This section contains GPU-specific tips that are not covered in the
[General best practices](#general-best-practices). Obtaining optimal performance
on multi-GPUs is a challenge. A common approach is to use data parallelism.
Scaling through the use of data parallelism involves making multiple copies of
the model, which are referred to as "towers", and then placing one tower on each
of the GPUs. Each tower operates on a different mini-batch of data and then
updates variables, also known as parameters, that need to be shared between
each of the towers. How each tower gets the updated variables and how the
gradients are applied has an impact on the performance, scaling, and convergence
of the model.

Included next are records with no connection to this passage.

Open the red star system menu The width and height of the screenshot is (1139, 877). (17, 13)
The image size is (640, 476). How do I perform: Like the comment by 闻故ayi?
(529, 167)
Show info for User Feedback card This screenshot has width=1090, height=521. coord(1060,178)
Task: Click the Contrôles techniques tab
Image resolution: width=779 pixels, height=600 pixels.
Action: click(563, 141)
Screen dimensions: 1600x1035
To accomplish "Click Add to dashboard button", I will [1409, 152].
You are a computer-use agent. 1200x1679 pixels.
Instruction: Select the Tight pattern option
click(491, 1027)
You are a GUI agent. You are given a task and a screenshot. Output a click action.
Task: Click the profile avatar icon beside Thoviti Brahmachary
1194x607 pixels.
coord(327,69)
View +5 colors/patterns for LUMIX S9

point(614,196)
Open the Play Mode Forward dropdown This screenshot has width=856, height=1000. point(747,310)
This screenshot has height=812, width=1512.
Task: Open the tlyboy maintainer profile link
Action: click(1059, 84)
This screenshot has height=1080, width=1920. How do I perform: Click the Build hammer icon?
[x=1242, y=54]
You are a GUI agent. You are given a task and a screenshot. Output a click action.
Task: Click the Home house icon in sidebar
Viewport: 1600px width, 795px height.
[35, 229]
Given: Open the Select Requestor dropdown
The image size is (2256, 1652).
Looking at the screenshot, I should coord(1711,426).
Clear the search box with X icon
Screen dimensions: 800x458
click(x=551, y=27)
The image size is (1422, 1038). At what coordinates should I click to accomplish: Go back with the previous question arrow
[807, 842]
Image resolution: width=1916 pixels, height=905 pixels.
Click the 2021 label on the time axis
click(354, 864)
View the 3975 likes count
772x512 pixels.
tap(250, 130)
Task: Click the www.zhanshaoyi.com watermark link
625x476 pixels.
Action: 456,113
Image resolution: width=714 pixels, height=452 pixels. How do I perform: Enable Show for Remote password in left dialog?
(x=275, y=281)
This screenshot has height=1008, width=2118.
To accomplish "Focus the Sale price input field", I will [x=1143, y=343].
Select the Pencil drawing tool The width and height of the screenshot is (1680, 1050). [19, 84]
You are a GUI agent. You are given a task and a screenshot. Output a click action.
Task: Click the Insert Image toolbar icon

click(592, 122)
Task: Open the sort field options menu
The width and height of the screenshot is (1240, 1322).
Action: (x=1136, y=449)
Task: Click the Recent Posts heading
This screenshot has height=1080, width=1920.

The rest of this section provides an overview of variable
placement and the towering of a model on multiple GPUs.
@{$performance_models$High-Performance Models} gets into more details regarding
more complex methods that can be used to share and update variables between
towers.
Unless for a special circumstance or for example code, do not feed data
into the session from Python variables, e.g. `dictionary`.
The best approach to handling variable updates depends on the model, hardware,
and even how the hardware has been configured. An example of this, is that two
systems can be built with NVIDIA Tesla P100s but one may be using PCIe and the
other [NVLink](http://www.nvidia.com/object/nvlink.html). In that scenario, the
optimal solution for each system may be different. For real world examples, read
the @{$benchmarks$benchmark} page which details the settings that were optimal
for a variety of platforms. Below is a summary of what was learned from
benchmarking various platforms and configurations:
* **Tesla K80**: If the GPUs are on the same PCI Express root complex and are
able to use [NVIDIA GPUDirect](https://developer.nvidia.com/gpudirect) Peer
to Peer, then placing the variables equally across the GPUs used for
training is the best approach. If the GPUs cannot use GPUDirect, then
placing the variables on the CPU is the best option.
* **Titan X (Maxwell and Pascal), M40, P100, and similar**: For models like
ResNet and InceptionV3, placing variables on the CPU is the optimal setting,
but for models with a lot of variables like AlexNet and VGG, using GPUs with
`NCCL` is better.
A common approach to managing where variables are placed, is to create a method
to determine where each Op is to be placed and use that method in place of a
specific device name when calling `with tf.device():`. Consider a scenario where
a model is being trained on 2 GPUs and the variables are to be placed on the
CPU. There would be a loop for creating and placing the "towers" on each of the
2 GPUs. A custom device placement method would be created that watches for Ops
of type `Variable`, `VariableV2`, and `VarHandleOp` and indicates that they are
to be placed on the CPU. All other Ops would be placed on the target GPU.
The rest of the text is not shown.